Sambil memberi penjelasan Alora juga melakukan yang dia alegorikan. Bantal di dadanya jadi semakin tidak berbentuk karena tekanan kuat yang Alora berikan.

"Kalau misalkan isi bantal ini kuat dan tahan dengan tekanan, elastis dan tidak gampang rusak, mau ditekan seperti apapun dia akan tetap bertahan dan bisa kembali seperti semula. Tapi kalau tidak, ujung-ujungnya cuma akan rusak." Alora berhenti menekan bantal di tangannya dan menaruhnya lagi di sebelahnya.

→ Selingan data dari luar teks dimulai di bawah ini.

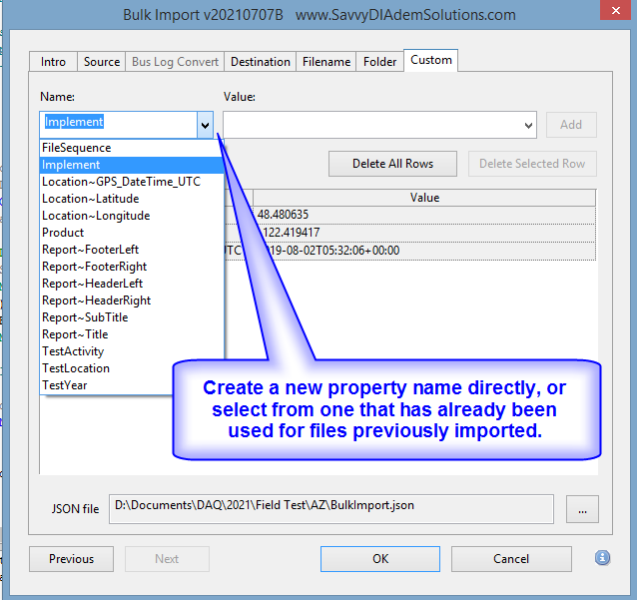Go back with the Previous button
Image resolution: width=637 pixels, height=600 pixels.
click(x=71, y=559)
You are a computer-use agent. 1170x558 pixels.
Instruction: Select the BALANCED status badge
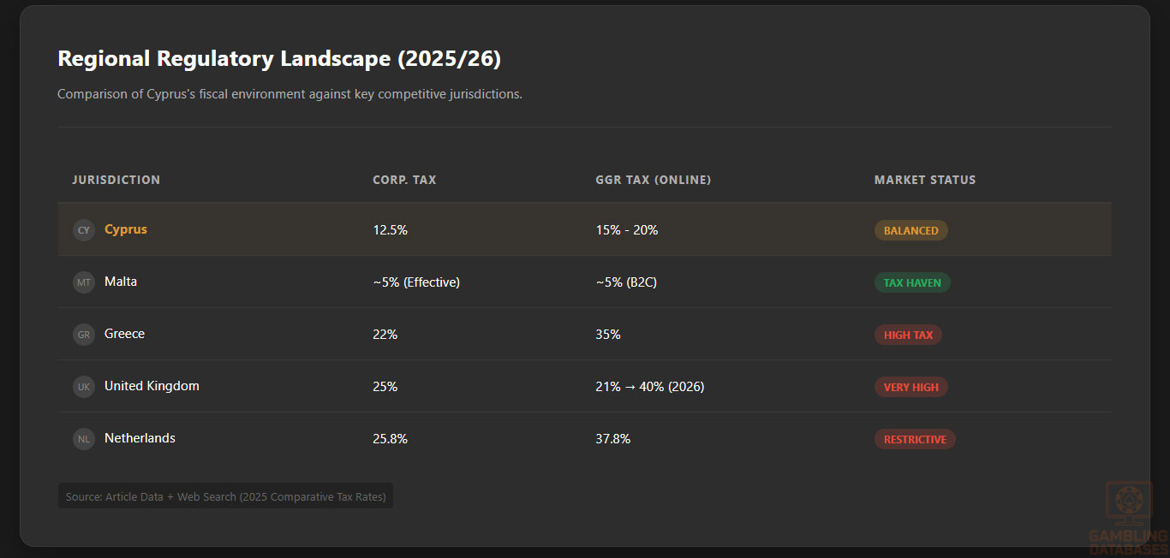point(910,230)

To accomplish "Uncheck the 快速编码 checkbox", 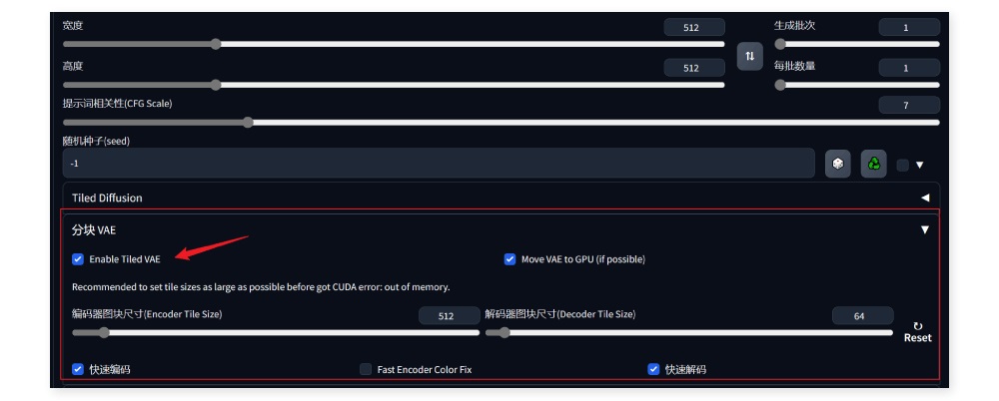I will [78, 369].
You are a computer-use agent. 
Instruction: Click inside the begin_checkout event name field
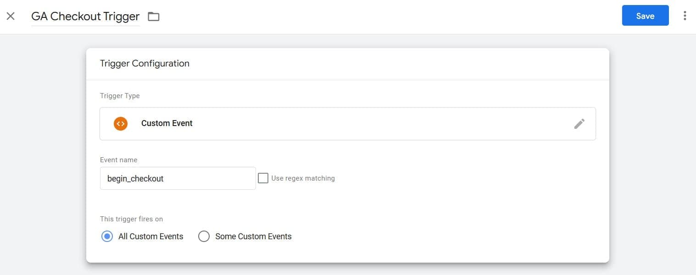click(178, 178)
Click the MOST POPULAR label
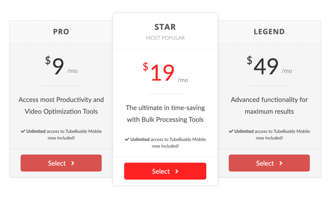Screen dimensions: 333x198 [x=165, y=38]
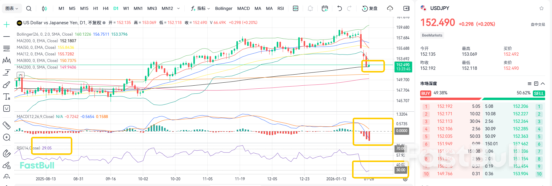Switch to the H4 timeframe
Viewport: 552px width, 186px height.
tap(105, 8)
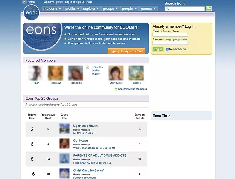Open the games menu

[148, 9]
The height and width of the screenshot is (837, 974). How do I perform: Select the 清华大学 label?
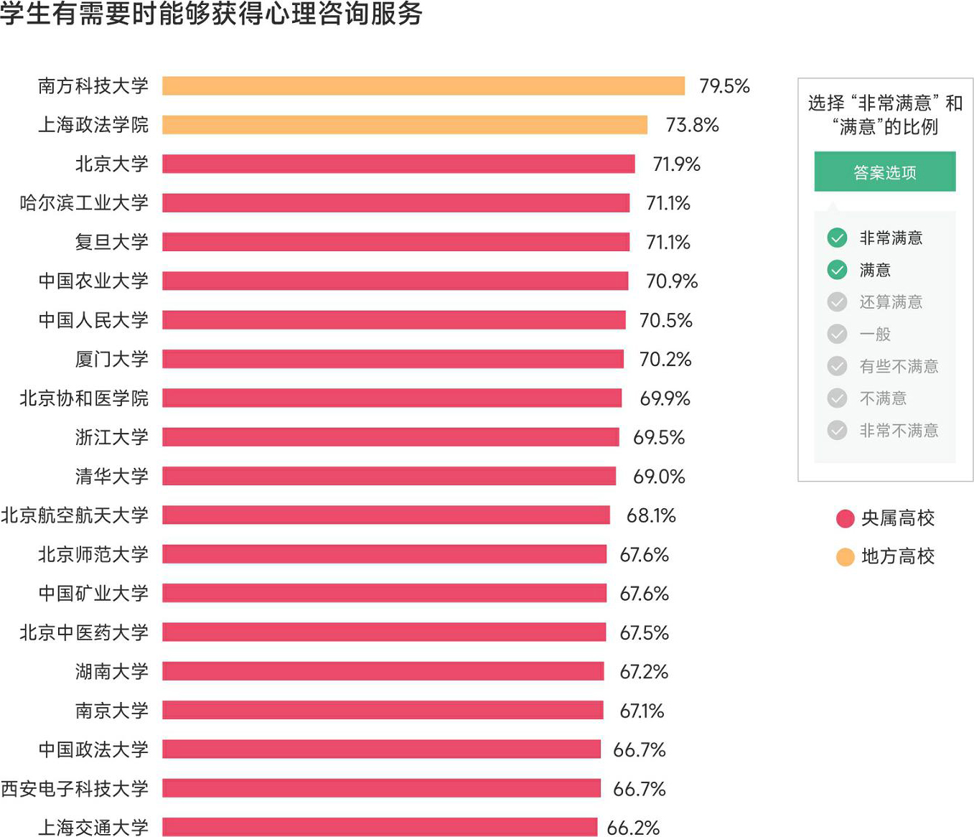click(x=112, y=476)
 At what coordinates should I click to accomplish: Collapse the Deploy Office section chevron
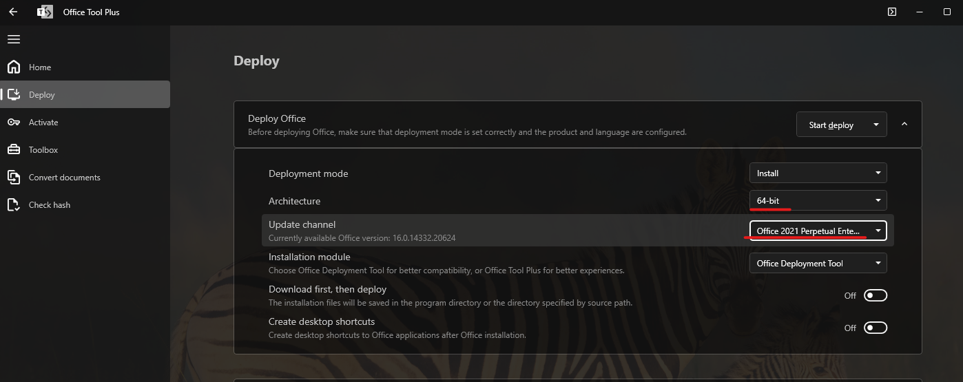tap(904, 124)
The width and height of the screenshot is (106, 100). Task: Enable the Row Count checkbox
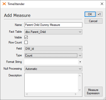coord(26,42)
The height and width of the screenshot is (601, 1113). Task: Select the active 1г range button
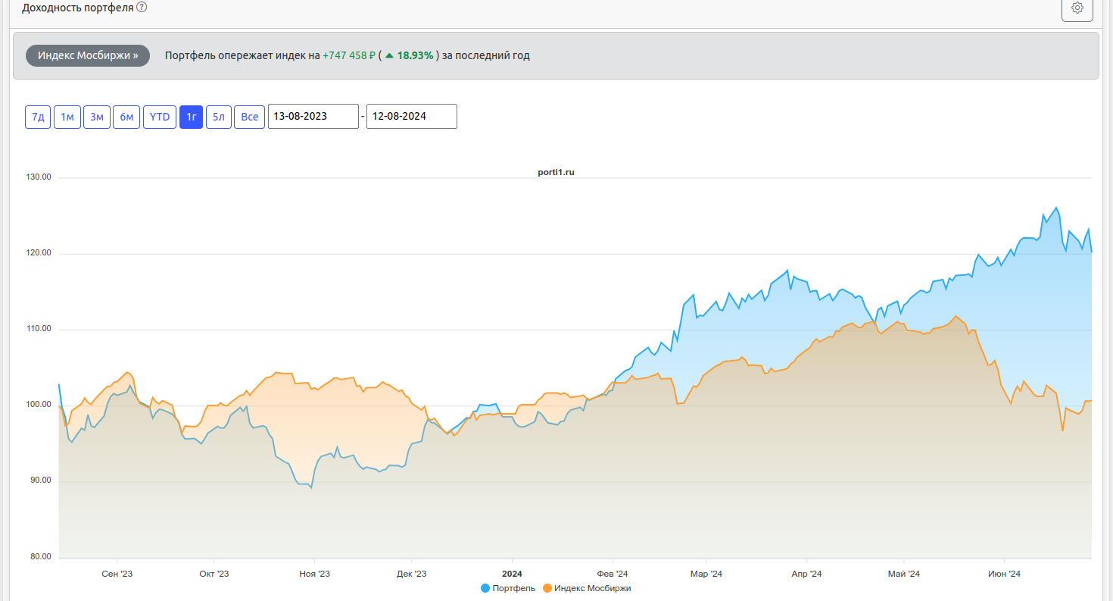pos(192,117)
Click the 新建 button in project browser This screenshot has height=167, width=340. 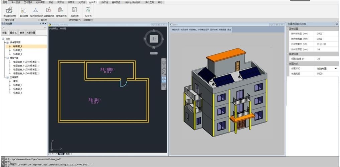4,33
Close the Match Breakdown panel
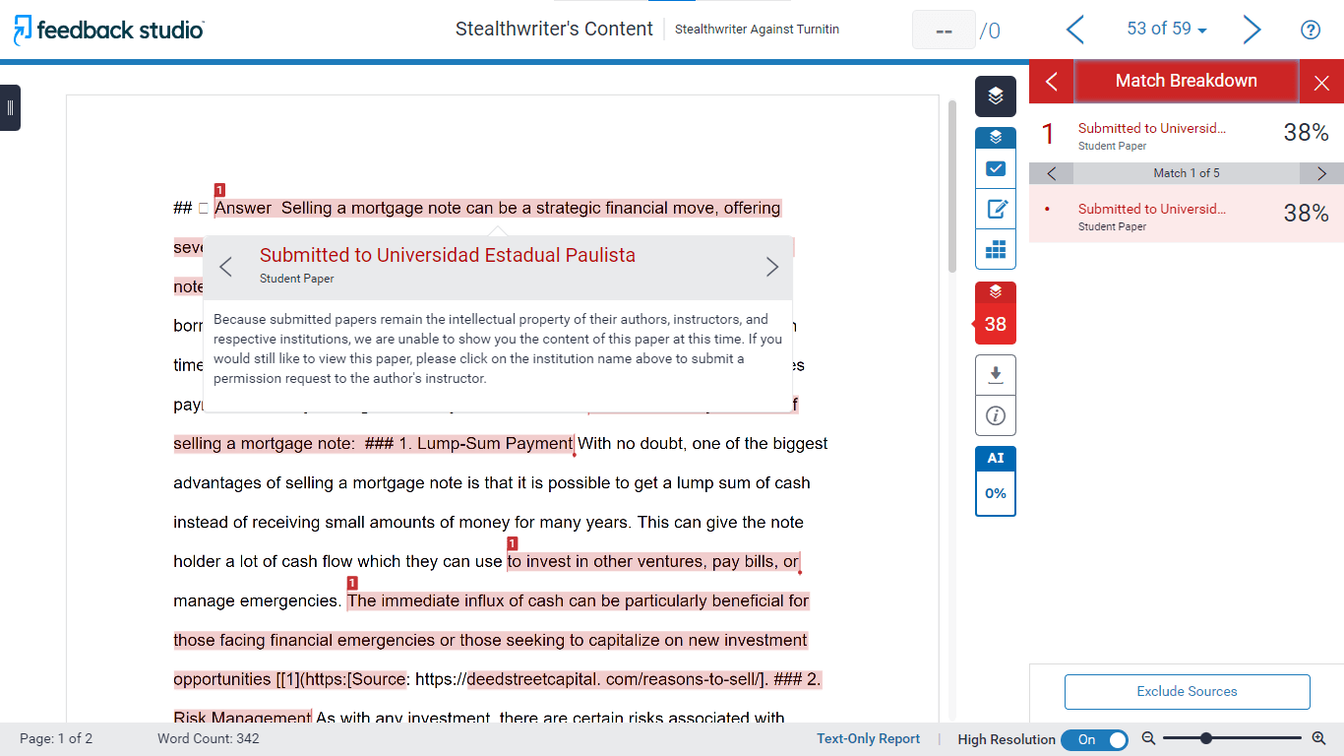The width and height of the screenshot is (1344, 756). click(1321, 83)
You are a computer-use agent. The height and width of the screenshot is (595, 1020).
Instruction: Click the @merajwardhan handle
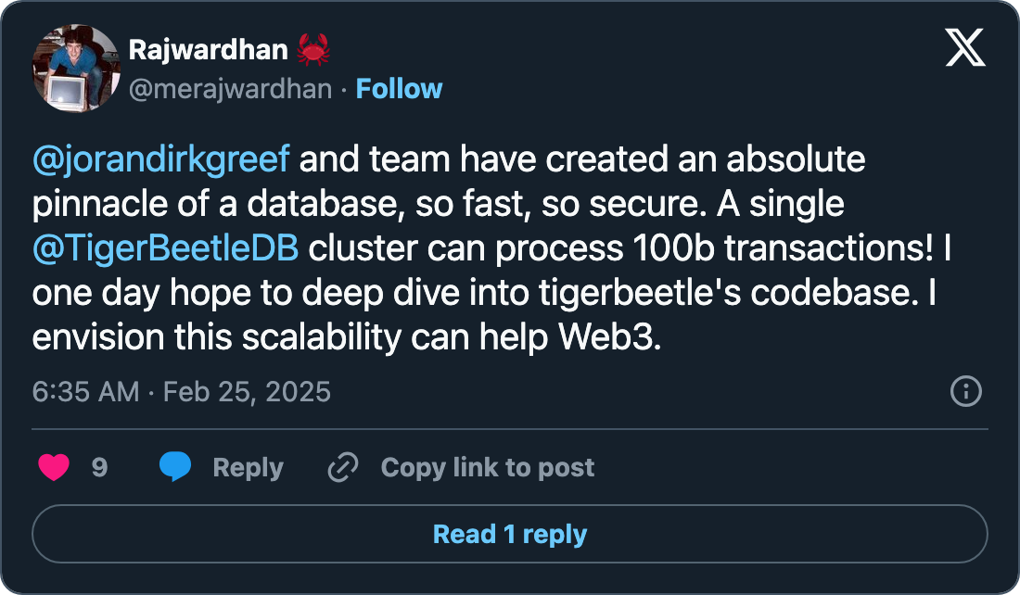229,89
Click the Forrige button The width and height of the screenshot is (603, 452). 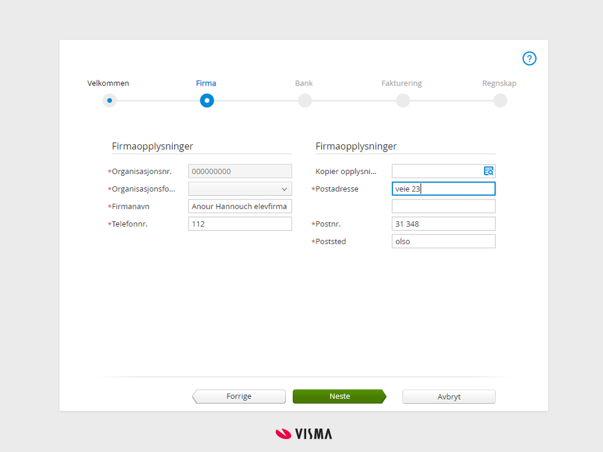point(238,396)
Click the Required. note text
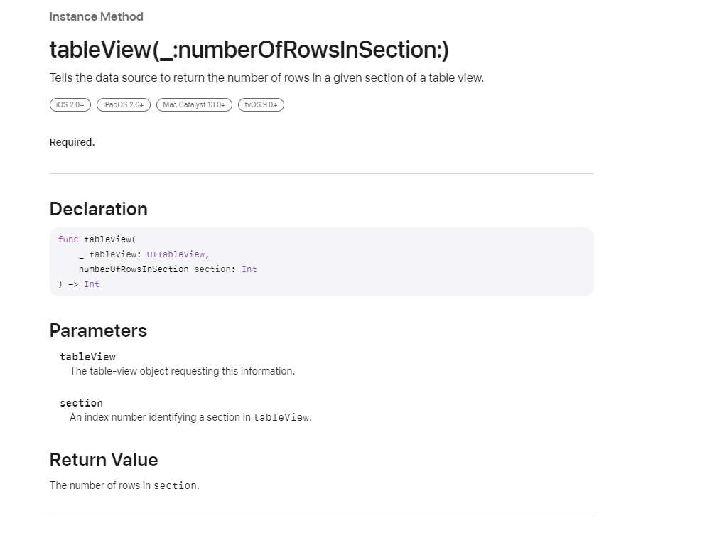707x533 pixels. 72,142
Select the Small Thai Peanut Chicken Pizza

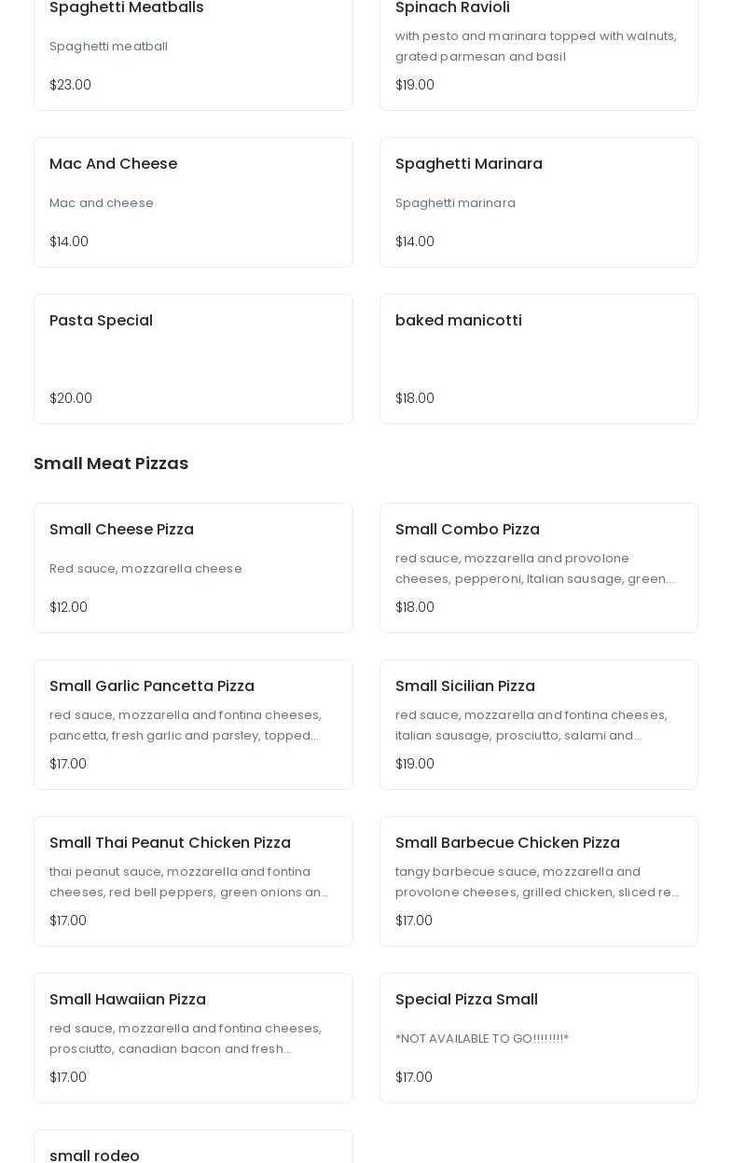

"Kenapa aku bahas soal virus rocona, itu karena apa yang terjadi dengan keluarga rocona sekarang mirip dengan aku dan Adrian. Mereka semua mati akhirnya karena mereka tidak dapat bantuan tepat waktu, karena hal asing yang tidak diketahui menyerang mereka. Mereka tidak punya persiapan untuk menghadapi virus itu," Alora coba menjelaskan. "Banyak faktor luar, yang belum kita lihat sekarang, bisa membuat hubunganku dan Adrian jadi kacau. Salah satunya adalah penggemarnya. Siapa yang sangka kalau mereka akan terlalu agresif seperti itu akhirnya?"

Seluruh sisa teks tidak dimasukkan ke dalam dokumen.